Reedição de livros clássicos é o reconhecimento das obras pela sua qualidade – presidente da ACL

Cidade da Praia, 12 Fev (Inforpress) – O presidente da Academia Cabo-verdiana de Letras (ACL), Daniel Medina, disse hoje que a reedição de livros clássicos é o reconhecimento das obras pela sua qualidade, que contam a história do País.

Daniel Medina fez esta intervenção à imprensa, à margem do lançamento da reedição do livro “Noite de Vento” de Aurélio Gonçalves, no âmbito do programa reedição dos clássicos, organizado pelo Ministério da Cultura e das Indústrias Criativas, através da Biblioteca Nacional de Cabo Verde.

O responsável avançou a iniciativa do Ministério da Cultura na recuperação deste clássico e de outras, trata-se de um acto de sensibilidade e cultura e de justiça, pois, considerou, precisamos conhecê-los, quem fez a história da literatura cabo-verdiana.

Sobre o autor, segundo Daniel Medina, é uma “referência transversal”, desde a altura da claridade e continua a influenciar com as suas “noveletas”, e que têm um “pendor extraordinário” na análise sociocultural e socioeconómico, particularmente, de São Vicente.

“Fez trabalho de índole mais de Barlavento, mas se nós extrapolarmos conseguiremos ver toda essa panóplia relacional também com as outras ilhas.

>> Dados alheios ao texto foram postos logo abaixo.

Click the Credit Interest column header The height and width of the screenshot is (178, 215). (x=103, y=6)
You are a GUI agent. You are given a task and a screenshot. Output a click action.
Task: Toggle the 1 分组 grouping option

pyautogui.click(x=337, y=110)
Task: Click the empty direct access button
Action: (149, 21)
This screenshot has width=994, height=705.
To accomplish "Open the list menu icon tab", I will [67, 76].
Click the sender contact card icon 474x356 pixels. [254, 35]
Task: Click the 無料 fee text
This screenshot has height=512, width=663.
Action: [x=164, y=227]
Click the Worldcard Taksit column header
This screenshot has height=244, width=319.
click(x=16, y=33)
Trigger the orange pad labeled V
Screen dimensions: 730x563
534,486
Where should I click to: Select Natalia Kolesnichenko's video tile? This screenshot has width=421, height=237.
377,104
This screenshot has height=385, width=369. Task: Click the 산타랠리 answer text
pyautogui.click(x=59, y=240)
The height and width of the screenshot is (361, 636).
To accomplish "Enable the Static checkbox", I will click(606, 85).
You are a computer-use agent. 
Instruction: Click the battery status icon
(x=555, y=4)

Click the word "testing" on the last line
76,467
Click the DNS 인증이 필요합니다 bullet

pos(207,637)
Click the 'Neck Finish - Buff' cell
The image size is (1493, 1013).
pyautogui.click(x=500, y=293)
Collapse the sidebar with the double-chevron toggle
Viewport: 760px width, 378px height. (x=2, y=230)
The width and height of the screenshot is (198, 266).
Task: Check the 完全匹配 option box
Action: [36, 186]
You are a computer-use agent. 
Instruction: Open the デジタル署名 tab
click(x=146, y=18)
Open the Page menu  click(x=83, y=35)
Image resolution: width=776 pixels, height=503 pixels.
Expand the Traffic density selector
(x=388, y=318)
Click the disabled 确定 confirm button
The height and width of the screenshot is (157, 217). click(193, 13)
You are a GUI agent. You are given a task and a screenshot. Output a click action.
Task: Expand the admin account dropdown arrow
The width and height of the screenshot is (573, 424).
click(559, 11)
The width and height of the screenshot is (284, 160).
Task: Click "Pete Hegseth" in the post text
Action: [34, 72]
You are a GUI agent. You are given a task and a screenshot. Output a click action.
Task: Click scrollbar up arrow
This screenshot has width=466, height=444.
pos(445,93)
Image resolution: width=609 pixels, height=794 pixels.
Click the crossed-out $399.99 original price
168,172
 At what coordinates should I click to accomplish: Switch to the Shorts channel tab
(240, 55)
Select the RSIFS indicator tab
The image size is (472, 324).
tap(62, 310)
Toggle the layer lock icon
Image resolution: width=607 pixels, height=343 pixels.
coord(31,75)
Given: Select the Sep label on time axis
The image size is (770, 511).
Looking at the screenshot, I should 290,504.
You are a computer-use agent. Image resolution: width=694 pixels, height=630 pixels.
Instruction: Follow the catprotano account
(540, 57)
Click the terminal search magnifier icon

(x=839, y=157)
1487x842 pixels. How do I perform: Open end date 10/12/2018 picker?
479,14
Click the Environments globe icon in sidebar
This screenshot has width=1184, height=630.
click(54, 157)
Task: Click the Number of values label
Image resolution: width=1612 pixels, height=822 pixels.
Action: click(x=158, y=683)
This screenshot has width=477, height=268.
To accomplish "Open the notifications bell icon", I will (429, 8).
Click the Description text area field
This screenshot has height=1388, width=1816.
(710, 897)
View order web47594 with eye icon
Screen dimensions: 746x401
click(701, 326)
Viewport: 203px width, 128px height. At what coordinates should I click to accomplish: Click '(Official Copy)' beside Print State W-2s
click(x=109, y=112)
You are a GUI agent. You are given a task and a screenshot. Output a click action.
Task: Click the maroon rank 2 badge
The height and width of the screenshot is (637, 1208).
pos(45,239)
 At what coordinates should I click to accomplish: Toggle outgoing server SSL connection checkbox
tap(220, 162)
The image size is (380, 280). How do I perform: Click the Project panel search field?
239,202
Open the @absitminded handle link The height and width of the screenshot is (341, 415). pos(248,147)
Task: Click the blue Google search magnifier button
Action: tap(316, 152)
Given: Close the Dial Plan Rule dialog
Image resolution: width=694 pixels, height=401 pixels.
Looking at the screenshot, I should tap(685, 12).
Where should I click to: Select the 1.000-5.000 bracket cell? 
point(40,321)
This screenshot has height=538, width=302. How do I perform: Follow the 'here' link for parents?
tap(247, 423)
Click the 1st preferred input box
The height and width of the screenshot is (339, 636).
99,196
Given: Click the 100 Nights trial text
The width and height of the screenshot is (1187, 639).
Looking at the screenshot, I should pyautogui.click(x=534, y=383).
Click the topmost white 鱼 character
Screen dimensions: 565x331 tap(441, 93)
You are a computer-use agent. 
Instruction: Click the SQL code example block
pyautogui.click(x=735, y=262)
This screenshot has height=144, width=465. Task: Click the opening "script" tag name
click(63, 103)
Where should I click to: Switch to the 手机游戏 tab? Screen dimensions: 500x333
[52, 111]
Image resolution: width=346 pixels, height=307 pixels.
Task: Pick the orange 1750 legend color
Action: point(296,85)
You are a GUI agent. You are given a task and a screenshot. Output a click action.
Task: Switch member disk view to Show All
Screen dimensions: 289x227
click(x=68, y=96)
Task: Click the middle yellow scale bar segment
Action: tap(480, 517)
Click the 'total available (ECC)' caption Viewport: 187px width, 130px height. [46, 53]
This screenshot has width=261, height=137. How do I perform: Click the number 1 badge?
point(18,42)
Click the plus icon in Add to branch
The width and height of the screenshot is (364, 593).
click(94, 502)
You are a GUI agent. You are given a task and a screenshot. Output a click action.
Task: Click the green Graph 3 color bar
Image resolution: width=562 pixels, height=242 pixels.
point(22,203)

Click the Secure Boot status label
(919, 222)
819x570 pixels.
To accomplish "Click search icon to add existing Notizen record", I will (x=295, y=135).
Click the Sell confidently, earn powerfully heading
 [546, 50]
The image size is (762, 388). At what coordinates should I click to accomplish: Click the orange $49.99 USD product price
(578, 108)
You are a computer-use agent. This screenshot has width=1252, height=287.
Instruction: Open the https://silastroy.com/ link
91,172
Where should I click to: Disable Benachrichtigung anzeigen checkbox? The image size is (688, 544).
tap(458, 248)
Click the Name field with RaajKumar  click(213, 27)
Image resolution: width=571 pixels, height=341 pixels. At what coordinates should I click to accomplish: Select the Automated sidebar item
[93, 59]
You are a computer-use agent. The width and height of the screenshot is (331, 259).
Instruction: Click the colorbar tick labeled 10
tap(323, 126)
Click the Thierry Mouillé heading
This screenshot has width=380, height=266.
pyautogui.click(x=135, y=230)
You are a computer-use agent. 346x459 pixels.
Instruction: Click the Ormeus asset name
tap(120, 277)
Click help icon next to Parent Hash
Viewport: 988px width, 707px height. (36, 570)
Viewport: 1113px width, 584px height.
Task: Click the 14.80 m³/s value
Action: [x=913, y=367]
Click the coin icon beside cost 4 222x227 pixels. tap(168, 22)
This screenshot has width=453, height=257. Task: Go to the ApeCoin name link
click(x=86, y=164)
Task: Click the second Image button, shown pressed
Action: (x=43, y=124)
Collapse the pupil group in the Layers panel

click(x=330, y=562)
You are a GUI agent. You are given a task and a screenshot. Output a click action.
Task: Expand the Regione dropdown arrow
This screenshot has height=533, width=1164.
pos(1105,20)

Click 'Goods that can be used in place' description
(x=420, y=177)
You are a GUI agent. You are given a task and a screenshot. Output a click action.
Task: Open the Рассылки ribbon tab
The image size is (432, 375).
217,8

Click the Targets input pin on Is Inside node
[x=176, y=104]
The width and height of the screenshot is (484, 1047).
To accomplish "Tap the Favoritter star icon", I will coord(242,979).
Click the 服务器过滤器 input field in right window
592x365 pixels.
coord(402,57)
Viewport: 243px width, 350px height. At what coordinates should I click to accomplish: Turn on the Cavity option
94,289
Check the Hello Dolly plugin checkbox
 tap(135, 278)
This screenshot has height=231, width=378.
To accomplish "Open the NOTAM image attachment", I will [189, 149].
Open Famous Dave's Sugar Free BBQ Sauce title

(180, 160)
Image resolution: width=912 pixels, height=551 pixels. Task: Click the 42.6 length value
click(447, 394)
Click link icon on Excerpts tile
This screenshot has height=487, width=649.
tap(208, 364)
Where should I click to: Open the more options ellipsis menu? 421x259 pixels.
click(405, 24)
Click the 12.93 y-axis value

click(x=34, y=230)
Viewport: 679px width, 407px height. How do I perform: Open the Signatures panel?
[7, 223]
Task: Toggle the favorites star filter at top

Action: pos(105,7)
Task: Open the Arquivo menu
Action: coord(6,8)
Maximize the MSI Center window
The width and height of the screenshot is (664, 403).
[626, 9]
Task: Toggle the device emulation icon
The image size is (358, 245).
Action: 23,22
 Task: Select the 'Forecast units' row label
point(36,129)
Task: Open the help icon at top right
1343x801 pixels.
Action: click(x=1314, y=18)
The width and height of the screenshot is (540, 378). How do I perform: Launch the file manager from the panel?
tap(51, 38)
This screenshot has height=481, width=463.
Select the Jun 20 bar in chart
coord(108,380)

Para o presidente da ACL é importante os estudantes conhecerem o autor, sendo que desta forma conhece-se também a história de Cabo Verde, da imigração das pessoas, da prostituição que havia naquela altura por necessidades diversas, portanto, são histórias contadas juntas neste mesmo livro.

Noite de Vento reúne emblemáticas novelas do notável escritor cabo-verdiano António Aurélio Gonçalves, publicadas ao longo da segunda metade do século XX.

De acordo com uma nota governamengtal, a primeira edição desta obra, dada à estampa pelo Instituto Cabo-verdiano do Livro em 1985, encontra-se há muito esgotada, razão pela qual a BNCV, dando continuidade à implementação do projecto de reedição dos clássicos.

António Aurélio Gonçalves nasceu na cidade do Mindelo, ilha de São Vicente, a 25 de Setembro de 1901, onde viria a falecer, vítima de atropelamento, a 30 de Setembro de 1984.